Word and element location data
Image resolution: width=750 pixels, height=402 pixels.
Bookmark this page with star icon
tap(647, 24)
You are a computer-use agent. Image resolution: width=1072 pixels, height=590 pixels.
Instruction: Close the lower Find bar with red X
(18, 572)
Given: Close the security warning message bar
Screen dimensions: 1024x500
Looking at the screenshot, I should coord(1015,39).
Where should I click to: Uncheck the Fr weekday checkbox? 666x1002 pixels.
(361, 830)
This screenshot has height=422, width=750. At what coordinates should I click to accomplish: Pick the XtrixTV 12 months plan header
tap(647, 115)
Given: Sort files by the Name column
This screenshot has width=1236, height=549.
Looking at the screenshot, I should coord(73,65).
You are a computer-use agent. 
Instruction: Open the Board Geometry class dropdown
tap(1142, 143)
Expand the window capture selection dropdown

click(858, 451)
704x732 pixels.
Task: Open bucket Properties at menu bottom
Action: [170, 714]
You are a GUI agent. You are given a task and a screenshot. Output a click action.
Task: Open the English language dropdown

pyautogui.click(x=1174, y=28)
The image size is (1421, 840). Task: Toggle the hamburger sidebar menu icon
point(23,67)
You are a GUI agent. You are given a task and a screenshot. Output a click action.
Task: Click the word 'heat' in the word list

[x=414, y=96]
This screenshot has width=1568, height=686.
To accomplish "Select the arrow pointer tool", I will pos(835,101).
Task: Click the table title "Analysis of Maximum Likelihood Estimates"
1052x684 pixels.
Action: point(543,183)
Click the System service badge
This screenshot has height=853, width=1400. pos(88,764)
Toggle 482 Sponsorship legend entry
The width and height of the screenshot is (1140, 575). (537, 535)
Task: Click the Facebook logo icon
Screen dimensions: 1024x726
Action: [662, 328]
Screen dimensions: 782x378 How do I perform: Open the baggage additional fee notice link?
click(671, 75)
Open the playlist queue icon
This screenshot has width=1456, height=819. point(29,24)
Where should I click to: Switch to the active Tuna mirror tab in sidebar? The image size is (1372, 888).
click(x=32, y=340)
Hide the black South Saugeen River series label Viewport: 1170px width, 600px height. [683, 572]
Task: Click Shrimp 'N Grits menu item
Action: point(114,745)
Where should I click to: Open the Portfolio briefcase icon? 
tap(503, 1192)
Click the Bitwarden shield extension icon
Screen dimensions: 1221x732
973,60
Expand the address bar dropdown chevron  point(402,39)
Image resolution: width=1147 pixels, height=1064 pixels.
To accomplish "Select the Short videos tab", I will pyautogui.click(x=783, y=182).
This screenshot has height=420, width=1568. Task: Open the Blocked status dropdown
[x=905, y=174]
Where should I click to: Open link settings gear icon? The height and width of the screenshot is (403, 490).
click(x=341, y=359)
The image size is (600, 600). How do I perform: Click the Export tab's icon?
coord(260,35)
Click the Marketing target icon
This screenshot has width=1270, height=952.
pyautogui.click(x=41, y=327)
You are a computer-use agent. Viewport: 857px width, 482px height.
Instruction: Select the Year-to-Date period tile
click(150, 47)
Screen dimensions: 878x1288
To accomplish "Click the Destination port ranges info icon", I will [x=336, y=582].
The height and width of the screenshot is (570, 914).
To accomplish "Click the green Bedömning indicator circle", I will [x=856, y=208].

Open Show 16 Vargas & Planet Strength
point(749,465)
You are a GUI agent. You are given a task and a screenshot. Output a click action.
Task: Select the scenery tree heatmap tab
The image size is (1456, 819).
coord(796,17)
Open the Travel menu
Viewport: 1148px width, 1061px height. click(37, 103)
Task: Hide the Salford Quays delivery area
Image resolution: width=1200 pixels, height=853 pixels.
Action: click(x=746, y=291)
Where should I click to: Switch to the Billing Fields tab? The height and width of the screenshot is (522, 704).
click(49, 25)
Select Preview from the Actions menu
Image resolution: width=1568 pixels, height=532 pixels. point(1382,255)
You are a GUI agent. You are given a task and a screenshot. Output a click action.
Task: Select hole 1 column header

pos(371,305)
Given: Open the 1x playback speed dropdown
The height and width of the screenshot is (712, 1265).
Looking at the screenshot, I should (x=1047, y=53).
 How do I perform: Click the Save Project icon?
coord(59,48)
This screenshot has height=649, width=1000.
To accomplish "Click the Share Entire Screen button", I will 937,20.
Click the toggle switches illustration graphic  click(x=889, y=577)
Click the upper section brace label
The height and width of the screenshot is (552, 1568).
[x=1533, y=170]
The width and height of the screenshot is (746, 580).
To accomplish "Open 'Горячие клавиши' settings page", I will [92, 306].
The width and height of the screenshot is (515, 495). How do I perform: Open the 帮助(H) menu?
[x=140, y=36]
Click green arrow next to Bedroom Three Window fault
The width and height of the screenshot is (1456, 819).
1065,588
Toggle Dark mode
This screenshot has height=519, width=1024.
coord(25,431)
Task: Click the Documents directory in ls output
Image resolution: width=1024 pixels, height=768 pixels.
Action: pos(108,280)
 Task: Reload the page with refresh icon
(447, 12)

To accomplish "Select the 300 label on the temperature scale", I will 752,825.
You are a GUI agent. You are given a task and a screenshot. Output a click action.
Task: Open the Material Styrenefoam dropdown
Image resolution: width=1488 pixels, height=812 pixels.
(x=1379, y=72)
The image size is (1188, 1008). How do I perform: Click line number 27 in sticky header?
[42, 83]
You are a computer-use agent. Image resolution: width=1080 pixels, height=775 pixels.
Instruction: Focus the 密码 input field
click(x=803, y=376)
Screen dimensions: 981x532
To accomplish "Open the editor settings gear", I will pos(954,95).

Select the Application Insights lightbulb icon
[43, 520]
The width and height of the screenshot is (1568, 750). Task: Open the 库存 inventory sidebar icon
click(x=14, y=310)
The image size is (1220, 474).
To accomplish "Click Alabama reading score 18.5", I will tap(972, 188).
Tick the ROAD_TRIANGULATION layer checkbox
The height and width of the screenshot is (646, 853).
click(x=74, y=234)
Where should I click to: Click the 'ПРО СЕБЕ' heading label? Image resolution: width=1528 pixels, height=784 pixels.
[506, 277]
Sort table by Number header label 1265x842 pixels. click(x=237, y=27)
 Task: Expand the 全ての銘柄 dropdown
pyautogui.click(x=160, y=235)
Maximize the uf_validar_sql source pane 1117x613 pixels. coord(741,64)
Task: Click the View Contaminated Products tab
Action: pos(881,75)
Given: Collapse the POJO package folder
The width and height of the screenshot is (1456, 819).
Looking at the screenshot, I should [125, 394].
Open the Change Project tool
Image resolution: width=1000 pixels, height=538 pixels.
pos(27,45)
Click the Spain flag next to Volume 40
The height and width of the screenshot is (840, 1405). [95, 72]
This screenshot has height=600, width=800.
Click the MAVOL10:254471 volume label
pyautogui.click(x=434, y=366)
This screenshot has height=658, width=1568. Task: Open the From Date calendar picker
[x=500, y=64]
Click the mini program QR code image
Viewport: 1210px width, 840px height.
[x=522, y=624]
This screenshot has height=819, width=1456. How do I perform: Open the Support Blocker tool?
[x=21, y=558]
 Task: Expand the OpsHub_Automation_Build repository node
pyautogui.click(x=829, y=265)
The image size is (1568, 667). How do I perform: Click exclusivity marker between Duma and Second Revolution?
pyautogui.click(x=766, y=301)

Objective:
Reproduce the listing from the line containing "Where should I click to: Switch to the active" down to the line containing "coord(260,35)", replacing "dropdown" with "menu" and leaving everything else unchanged.

Answer in full:
Where should I click to: Switch to the active Tuna mirror tab in sidebar? The image size is (1372, 888).
click(x=32, y=340)
Hide the black South Saugeen River series label Viewport: 1170px width, 600px height. [683, 572]
Task: Click Shrimp 'N Grits menu item
Action: point(114,745)
Where should I click to: Open the Portfolio briefcase icon? 
tap(503, 1192)
Click the Bitwarden shield extension icon
Screen dimensions: 1221x732
973,60
Expand the address bar menu chevron  point(402,39)
Image resolution: width=1147 pixels, height=1064 pixels.
To accomplish "Select the Short videos tab", I will pyautogui.click(x=783, y=182).
This screenshot has height=420, width=1568. Task: Open the Blocked status menu
[x=905, y=174]
Where should I click to: Open link settings gear icon? The height and width of the screenshot is (403, 490).
click(x=341, y=359)
The image size is (600, 600). How do I perform: Click the Export tab's icon?
coord(260,35)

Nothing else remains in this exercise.